Wie mag es Mose ergangen sein auf seinem Weg – in rauer Steppe, umgeben von seinen Schafen und Ziegen, mit seinen Gedanken und Fragen. Mose war ein Suchender, einer auf dem Weg, auch ein Pilger. Allein war er unterwegs und in diesem Moment des Auf-dem-Weg-seins umgab ihn Stille – innen wie außen.
Bibeltext
Mose weidete die Schafe und Ziegen seines Schwiegervaters Jitro, des Priesters von Midian. Eines Tages trieb er das Vieh über die Steppe hinaus und kam zum Gottesberg Horeb. Dort erschien ihm der Engel des HERRN in einer Feuerflamme mitten aus dem Dornbusch.
Er schaute hin: Der Dornbusch brannte im Feuer, aber der Dornbusch wurde nicht verzehrt. Mose sagte: „Ich will dorthin gehen und mir die außergewöhnliche Erscheinung ansehen. Warum verbrennt denn der Dornbusch nicht?“
Als der HERR sah, dass Mose näher kam, um sich das anzusehen, rief Gott ihm mitten aus dem Dornbusch zu: „Mose, Mose!“ Er antwortete: „Hier bin ich.“
Er sagte: „Komm nicht näher heran! Leg deine Schuhe ab; denn der Ort, wo du stehst, ist heiliger Boden.“ Dann fuhr er fort: „Ich bin der Gott deines Vaters, der Gott Abrahams, der Gott Isaaks und der Gott Jakobs.“ Da verhüllte Mose sein Gesicht; denn er fürchtete sich, Gott anzuschauen.
Der HERR sprach: „Ich habe das Elend meines Volkes in Ägypten gesehen und ihre laute Klage über ihre Antreiber habe ich gehört. Ich kenne sein Leid. Ich bin herabgestiegen, um es der Hand der Ägypter zu entreißen und aus jenem Land hinaufzuführen in ein schönes, weites Land, in ein Land, in dem Milch und Honig fließen, in das Gebiet der Kanaaniter, Hetiter, Amoriter, Perisiter, Hiwiter und Jebusiter. Jetzt ist die laute Klage der Israeliten zu mir gedrungen und ich habe auch gesehen, wie die Ägypter sie unterdrücken. Und jetzt geh! Ich sende dich zum Pharao.
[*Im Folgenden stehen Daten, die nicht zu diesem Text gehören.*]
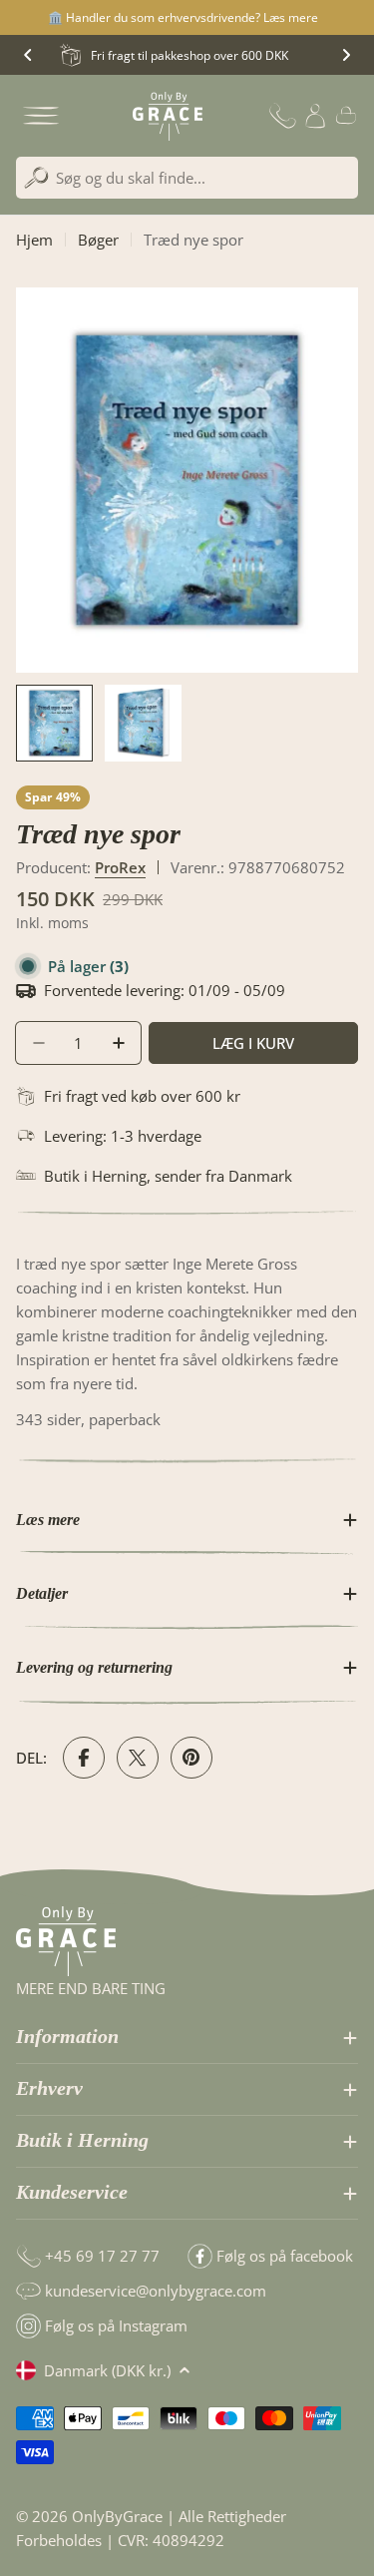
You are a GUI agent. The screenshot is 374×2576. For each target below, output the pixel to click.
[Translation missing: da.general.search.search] (36, 178)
Führe mein Volk, die Israeliten, aus Ägypten heraus!“
Mose antwortete Gott: „Wer bin ich, dass ich zum Pharao gehen und die Israeliten aus Ägypten herausführen könnte?“
Er aber sagte: „Ich bin mit dir; ich habe dich gesandt und als Zeichen dafür soll dir dienen: Wenn du das Volk aus Ägypten herausgeführt hast, werdet ihr Gott an diesem Berg dienen.“
Da sagte Mose zu Gott: „Gut, ich werde also zu den Israeliten kommen und ihnen sagen: Der Gott eurer Väter hat mich zu euch gesandt. Da werden sie mich fragen: Wie heißt er? Was soll ich ihnen sagen?“
Da antwortete Gott dem Mose: „Ich bin, der ich bin.“ Und er fuhr fort: So sollst du zu den Israeliten sagen: „Der Ich-bin hat mich zu euch gesandt.“ Weiter sprach Gott zu Mose: „So sag zu den Israeliten: Der HERR, der Gott eurer Väter, der Gott Abrahams, der Gott Isaaks und der Gott Jakobs, hat mich zu euch gesandt. Das ist mein Name für immer und so wird man mich anrufen von Geschlecht zu Geschlecht.“
Exodus 3,1–15
Was du heute tun kannst
Vielleicht hast du das schon die ganze Woche getan – etwas Kleines oder Schönes vom Boden aufgesammelt. Heute kannst du deine Umgebung noch einmal ganz bewusst betrachten als geheiligten Boden und als Ort Deiner Begegnung mit Gott.
Sammle unterwegs etwas ein: einen Stein, ein Stöckchen, ein Blatt, … gewöhnliche Dinge vom Wegesrand. Am Abend kannst du sie vor dir auslegen und mit Ehrfurcht wie einen großen Schatz betrachten. Vielleicht fallen dir auch noch Worte oder Situationen ein, die du damit verbindest. Dein Alltag ist voller Wunder und Schätze.
Falls du mit anderen unterwegs bist, könnt ihr vielleicht auch gemeinsam eine Ausstellung initiieren – oder im Gespräch mit anderen ein besonderes Stück eurer Alltagsschätze vorstellen.
Impulse zum Anhören
Bist du auf deine Reise gestartet, mit dem Wunsch, vieles hinter dir zu lassen? Loszulassen? Wird der Ballast, den du mit dir trägst, von Tag zu Tag leichter? Die Sehnsucht nach Freiheit treibt uns an, lässt uns gemeinsam diesen Weg gehen. Du läufst und läufst und läufst. Immer weiter. Ein Schritt vor den anderen. Den Horizont im Blick.